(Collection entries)

++++

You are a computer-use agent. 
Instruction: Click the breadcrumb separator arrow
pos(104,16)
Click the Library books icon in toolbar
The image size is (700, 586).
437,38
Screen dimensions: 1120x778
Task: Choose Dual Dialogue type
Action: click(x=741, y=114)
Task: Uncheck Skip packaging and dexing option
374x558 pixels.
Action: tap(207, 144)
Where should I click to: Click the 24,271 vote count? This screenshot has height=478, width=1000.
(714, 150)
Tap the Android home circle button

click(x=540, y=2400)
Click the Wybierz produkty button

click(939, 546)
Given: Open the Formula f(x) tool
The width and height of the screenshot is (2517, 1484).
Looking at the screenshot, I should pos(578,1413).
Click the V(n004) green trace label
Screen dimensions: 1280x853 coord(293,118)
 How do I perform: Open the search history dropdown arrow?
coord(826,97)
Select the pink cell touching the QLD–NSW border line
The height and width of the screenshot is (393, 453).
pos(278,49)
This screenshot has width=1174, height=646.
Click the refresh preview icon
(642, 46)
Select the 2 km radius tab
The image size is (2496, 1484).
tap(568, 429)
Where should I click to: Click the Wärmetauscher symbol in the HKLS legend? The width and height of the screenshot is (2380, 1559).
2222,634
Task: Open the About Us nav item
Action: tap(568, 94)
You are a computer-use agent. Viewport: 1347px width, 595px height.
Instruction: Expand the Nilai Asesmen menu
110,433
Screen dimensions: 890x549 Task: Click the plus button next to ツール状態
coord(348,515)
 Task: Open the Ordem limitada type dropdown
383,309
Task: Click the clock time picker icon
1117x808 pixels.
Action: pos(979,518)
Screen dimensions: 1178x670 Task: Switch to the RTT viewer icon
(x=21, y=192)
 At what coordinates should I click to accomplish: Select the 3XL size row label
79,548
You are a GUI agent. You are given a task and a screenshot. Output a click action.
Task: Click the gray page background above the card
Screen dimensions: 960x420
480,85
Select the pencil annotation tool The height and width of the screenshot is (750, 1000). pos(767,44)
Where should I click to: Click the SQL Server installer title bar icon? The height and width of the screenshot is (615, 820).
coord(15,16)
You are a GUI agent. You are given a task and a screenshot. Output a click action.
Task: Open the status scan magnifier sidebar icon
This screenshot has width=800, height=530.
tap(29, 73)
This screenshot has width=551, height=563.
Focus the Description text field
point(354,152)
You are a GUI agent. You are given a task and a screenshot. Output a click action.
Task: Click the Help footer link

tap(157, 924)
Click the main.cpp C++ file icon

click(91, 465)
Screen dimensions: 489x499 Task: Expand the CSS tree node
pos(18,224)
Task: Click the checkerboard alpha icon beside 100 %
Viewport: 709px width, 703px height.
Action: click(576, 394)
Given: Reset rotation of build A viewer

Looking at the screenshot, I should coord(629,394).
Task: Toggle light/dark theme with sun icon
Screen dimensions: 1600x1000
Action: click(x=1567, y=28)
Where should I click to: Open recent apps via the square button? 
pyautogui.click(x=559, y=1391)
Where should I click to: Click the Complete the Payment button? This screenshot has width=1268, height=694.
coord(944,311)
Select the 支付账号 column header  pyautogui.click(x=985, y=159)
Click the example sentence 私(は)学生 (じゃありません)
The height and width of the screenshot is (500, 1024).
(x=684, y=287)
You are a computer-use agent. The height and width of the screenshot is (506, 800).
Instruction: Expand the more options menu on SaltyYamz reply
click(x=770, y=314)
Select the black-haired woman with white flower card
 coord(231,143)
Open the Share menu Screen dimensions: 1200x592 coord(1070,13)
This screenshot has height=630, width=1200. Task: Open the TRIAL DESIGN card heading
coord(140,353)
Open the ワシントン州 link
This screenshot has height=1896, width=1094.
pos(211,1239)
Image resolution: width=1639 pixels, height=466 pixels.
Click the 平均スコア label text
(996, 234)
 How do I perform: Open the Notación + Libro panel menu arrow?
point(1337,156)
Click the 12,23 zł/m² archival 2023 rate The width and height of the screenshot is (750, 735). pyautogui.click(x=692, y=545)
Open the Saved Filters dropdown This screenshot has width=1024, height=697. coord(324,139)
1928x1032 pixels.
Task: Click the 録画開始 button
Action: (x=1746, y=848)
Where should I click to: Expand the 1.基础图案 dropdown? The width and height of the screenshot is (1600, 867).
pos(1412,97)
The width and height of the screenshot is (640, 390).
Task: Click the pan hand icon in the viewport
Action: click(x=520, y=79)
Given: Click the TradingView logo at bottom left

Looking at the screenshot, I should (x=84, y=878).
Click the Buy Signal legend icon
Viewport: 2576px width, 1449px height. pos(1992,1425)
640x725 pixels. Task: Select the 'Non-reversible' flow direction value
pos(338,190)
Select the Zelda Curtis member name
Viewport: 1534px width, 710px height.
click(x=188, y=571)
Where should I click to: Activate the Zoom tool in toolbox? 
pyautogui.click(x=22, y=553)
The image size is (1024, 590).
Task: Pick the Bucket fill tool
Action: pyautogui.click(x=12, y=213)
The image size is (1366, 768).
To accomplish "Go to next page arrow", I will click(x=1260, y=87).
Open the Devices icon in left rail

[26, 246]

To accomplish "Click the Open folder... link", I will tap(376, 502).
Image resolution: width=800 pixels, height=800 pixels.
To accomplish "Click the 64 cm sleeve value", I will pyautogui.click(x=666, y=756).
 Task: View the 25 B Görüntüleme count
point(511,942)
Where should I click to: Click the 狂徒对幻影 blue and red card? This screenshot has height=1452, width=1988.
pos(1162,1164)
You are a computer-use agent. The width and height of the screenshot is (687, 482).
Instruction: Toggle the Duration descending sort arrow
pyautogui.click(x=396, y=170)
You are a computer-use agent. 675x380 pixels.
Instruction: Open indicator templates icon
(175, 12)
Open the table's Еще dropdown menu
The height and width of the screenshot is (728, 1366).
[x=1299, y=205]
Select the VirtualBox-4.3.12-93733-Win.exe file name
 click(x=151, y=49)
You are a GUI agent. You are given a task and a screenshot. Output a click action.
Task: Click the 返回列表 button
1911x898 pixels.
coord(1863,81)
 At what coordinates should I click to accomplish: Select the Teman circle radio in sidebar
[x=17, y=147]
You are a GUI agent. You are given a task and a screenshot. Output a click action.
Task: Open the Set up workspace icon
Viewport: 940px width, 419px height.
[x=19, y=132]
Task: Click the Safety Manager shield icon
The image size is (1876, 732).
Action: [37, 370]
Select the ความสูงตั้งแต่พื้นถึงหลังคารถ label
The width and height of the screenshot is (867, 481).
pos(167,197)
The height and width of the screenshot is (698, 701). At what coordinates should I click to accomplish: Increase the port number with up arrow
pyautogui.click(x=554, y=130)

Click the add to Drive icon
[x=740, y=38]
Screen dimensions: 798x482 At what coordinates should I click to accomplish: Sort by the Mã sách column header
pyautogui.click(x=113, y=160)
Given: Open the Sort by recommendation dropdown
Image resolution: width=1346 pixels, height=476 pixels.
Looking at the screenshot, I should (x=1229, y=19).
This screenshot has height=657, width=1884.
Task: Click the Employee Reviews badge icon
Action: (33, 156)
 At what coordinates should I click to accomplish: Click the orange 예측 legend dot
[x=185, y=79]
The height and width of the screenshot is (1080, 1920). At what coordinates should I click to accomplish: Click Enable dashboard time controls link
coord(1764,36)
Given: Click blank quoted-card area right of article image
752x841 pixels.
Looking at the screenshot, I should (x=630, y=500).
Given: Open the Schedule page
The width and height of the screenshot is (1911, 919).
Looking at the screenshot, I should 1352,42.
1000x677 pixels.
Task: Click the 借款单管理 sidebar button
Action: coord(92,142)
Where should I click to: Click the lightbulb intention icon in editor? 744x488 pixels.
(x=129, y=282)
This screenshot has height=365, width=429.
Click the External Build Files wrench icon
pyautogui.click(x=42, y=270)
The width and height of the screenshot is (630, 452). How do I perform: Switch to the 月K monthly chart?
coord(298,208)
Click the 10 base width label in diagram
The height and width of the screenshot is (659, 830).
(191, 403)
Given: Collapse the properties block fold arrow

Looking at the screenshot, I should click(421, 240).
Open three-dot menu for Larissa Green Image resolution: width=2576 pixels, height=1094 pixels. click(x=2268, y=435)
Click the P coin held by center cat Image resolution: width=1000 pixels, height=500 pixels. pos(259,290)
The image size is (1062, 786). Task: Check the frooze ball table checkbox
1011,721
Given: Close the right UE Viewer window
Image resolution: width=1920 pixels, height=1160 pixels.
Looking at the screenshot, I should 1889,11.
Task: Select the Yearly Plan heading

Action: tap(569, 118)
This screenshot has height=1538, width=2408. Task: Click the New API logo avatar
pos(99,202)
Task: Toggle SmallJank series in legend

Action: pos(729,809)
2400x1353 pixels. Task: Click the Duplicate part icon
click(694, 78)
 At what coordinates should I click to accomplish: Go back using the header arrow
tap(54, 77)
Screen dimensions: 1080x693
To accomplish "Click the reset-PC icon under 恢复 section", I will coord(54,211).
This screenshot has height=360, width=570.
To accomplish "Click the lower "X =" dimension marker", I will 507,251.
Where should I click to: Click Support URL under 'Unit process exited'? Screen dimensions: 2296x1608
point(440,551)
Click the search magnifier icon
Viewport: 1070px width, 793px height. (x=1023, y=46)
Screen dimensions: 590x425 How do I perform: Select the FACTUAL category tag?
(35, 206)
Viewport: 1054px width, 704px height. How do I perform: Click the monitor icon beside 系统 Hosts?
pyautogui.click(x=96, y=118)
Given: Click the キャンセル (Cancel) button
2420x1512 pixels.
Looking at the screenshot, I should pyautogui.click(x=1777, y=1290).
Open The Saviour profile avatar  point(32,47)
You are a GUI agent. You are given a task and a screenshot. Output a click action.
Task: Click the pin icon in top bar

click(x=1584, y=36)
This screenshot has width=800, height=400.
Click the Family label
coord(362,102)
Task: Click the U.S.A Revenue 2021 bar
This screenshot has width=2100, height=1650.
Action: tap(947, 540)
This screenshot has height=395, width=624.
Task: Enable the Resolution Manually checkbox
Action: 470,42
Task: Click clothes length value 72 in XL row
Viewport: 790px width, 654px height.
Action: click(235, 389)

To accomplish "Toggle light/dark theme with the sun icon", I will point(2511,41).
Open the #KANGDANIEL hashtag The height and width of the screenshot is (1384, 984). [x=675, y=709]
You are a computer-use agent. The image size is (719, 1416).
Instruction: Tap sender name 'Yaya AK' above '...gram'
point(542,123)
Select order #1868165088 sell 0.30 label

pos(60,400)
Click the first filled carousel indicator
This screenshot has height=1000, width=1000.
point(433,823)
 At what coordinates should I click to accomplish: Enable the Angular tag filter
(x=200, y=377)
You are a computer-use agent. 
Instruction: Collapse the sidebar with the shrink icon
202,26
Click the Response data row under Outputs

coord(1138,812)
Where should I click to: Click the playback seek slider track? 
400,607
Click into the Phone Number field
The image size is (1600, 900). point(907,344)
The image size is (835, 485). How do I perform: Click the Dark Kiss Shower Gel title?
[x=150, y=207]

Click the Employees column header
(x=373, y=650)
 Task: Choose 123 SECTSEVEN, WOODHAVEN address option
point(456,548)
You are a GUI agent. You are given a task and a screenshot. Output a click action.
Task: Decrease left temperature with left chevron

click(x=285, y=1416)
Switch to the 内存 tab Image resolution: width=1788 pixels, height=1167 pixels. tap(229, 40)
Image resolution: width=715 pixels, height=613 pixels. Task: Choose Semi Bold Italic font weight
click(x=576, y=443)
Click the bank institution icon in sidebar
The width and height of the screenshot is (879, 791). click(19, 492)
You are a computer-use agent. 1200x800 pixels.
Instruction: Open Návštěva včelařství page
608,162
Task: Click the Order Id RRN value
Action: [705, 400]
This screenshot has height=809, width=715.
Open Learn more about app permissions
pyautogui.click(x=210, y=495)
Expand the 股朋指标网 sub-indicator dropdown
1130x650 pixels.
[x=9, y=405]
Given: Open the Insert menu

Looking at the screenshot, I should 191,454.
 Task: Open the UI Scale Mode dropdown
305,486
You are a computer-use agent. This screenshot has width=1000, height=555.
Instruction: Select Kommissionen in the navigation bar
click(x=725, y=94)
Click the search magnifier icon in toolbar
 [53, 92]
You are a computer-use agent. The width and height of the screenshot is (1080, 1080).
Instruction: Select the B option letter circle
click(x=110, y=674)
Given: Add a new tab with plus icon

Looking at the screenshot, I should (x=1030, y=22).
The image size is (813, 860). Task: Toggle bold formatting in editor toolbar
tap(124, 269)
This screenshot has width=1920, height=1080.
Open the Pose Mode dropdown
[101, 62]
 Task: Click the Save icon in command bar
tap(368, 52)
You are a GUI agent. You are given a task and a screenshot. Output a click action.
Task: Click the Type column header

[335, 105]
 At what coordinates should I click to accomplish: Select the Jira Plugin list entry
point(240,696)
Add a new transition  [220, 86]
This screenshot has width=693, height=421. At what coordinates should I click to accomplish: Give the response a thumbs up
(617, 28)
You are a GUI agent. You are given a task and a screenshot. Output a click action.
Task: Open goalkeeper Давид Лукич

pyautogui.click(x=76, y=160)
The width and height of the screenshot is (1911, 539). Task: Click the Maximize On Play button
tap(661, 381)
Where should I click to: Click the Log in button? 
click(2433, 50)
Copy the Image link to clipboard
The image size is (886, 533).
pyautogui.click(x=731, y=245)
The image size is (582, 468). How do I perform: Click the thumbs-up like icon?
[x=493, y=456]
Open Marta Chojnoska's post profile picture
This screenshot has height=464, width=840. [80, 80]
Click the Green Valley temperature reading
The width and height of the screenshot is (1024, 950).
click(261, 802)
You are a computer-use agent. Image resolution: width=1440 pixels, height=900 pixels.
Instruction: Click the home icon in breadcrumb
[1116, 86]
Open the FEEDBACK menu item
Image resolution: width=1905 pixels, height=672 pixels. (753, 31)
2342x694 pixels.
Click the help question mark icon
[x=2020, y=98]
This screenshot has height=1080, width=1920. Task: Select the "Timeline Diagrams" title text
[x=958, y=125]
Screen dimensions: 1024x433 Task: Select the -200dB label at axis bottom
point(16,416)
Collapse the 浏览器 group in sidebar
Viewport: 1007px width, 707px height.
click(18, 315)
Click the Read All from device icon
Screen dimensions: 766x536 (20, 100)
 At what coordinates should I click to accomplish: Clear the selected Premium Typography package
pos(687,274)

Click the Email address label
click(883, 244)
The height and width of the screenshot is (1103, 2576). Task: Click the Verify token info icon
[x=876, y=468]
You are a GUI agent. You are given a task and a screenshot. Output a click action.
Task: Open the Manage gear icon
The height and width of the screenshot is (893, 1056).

++++

Task to carry out: Reproduce the material verbatim, beginning at the line that contains "Screen dimensions: 798x482" and stopping after the line that contains "Action: (33, 156)".

Full output:
Screen dimensions: 798x482 At what coordinates should I click to accomplish: Sort by the Mã sách column header
pyautogui.click(x=113, y=160)
Given: Open the Sort by recommendation dropdown
Image resolution: width=1346 pixels, height=476 pixels.
Looking at the screenshot, I should (x=1229, y=19).
This screenshot has height=657, width=1884.
Task: Click the Employee Reviews badge icon
Action: (33, 156)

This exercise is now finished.